Earlier this week, The Atlantic‘s David Graham pointed us to the fact that former Alaska governor and one-time Republican vice presidential candidate Sarah Palin fell behind just U.S. president Barack Obama and 2012 Republican presidential candidate Mitt Romney in popularity, at least in terms of most searched politicians.
I’m going to let you in on a little journalism secret.
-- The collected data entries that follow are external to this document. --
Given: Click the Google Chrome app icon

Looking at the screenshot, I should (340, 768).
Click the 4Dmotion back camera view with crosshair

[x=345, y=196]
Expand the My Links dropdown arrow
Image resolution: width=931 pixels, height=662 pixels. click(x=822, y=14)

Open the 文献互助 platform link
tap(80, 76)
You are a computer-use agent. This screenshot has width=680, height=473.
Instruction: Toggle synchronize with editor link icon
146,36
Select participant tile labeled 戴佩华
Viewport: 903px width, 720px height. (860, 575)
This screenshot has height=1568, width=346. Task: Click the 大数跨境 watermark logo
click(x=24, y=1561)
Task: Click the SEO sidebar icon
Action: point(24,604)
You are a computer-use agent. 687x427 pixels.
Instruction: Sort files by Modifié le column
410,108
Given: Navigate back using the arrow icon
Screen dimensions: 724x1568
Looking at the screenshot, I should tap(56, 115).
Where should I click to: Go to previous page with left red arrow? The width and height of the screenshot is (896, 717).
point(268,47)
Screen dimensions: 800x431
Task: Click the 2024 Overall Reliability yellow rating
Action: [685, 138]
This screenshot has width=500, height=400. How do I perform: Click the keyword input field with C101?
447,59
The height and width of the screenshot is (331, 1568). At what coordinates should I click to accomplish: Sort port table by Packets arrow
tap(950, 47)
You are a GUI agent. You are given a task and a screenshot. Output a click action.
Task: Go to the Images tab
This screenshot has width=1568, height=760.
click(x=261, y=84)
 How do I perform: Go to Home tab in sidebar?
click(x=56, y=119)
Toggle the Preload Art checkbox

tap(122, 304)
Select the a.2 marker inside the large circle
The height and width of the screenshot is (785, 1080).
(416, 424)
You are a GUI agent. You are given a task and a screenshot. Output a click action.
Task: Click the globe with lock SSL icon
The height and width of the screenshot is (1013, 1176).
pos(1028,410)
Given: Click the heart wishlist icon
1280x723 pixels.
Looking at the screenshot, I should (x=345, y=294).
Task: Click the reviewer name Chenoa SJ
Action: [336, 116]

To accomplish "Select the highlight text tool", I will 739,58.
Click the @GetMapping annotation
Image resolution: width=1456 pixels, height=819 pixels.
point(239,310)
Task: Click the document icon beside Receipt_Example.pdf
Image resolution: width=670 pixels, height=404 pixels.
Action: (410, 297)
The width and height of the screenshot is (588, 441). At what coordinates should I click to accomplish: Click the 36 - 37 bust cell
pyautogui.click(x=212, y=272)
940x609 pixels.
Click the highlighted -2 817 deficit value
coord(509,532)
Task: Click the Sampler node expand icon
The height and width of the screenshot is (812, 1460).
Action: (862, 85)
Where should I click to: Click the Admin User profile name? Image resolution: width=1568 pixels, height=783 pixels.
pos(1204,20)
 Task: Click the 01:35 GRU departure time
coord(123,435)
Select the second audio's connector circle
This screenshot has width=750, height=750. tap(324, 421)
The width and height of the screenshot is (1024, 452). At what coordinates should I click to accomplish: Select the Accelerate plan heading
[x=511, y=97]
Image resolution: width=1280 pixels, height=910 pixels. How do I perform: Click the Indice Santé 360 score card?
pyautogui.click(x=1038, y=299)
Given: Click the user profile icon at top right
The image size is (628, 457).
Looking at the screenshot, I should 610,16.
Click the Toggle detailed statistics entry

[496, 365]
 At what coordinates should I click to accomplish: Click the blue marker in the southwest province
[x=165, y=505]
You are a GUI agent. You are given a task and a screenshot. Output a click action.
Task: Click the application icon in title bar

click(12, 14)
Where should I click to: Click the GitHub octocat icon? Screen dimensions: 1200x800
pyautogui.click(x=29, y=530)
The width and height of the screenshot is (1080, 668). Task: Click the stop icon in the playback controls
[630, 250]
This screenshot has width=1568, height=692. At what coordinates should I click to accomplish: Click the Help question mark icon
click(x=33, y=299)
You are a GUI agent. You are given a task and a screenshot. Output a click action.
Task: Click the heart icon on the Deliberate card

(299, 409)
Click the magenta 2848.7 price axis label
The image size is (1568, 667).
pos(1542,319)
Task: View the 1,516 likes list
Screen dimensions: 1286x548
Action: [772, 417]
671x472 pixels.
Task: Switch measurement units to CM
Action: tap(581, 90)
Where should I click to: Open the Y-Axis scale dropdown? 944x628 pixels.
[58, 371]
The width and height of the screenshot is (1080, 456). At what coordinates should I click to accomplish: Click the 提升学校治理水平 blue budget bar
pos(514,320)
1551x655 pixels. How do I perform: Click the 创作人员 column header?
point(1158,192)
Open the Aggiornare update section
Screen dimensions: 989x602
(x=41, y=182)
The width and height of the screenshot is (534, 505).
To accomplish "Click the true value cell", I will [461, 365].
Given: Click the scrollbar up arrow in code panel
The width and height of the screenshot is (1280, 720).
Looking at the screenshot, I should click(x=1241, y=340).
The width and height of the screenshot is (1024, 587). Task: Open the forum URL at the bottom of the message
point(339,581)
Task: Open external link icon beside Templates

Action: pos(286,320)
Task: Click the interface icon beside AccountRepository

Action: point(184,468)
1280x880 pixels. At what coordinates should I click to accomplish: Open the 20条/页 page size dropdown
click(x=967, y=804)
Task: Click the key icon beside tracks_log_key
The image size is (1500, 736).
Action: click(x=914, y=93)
Time was, political reporters knew that any post about Sarah from Alaska was any easy way to get eyeballs. (In one week in May 2010, I wrote three separate items under the rubric “Sarah Palin Real-Estate Watch.” All were well-read.)
You want to know who doesn’t turn eyeballs?
Indeed, if you look at a Google Trends analysis comparing Victor Ponta and Sarah Palin, you’ll see quite clearly just how much more often ‘Sarah Palin’ is searched than ‘Victor Ponta.’
Yet for all the attention to Palin, it’s not her, but Ponta, Romania’s prime minister, who arguably holds the greater role in influencing not only European affairs, but U.S. foreign policy as well.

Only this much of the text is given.